**** Input data

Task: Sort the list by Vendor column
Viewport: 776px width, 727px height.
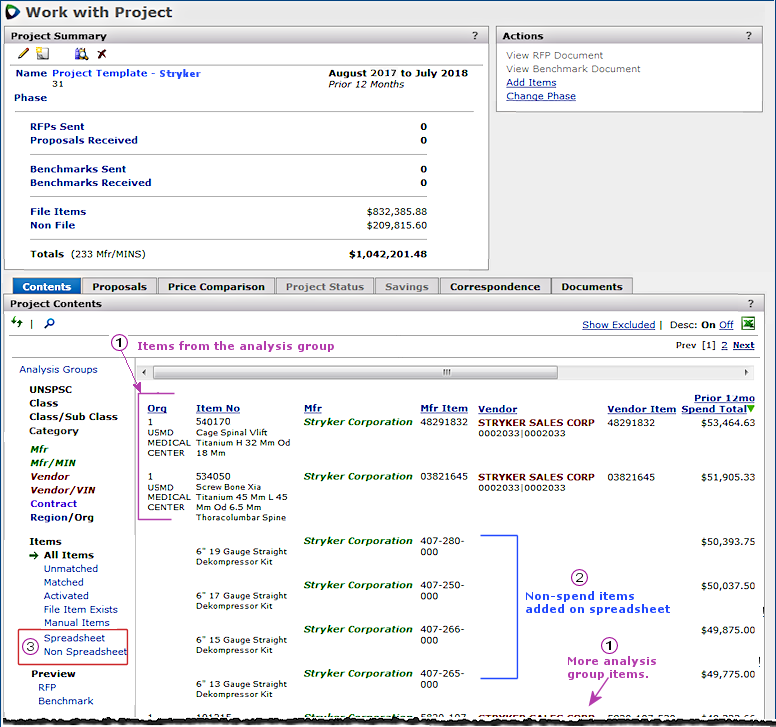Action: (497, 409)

********
**** Input data

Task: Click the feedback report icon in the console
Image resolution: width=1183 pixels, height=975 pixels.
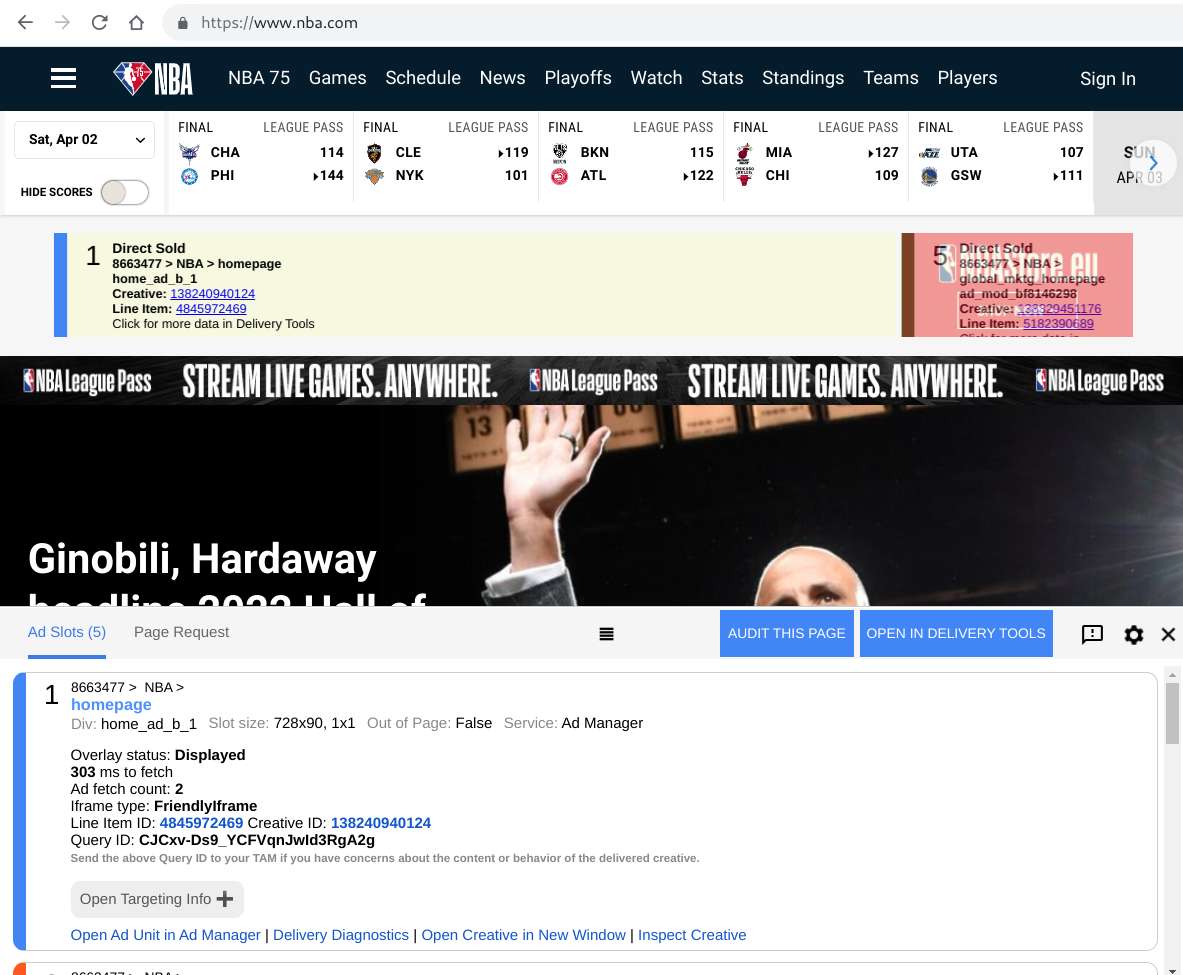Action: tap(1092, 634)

********

Work request — Of the lines above, copy each that contains "Task".

Exercise response —
Task: Sort the list by Vendor column
Task: Click the feedback report icon in the console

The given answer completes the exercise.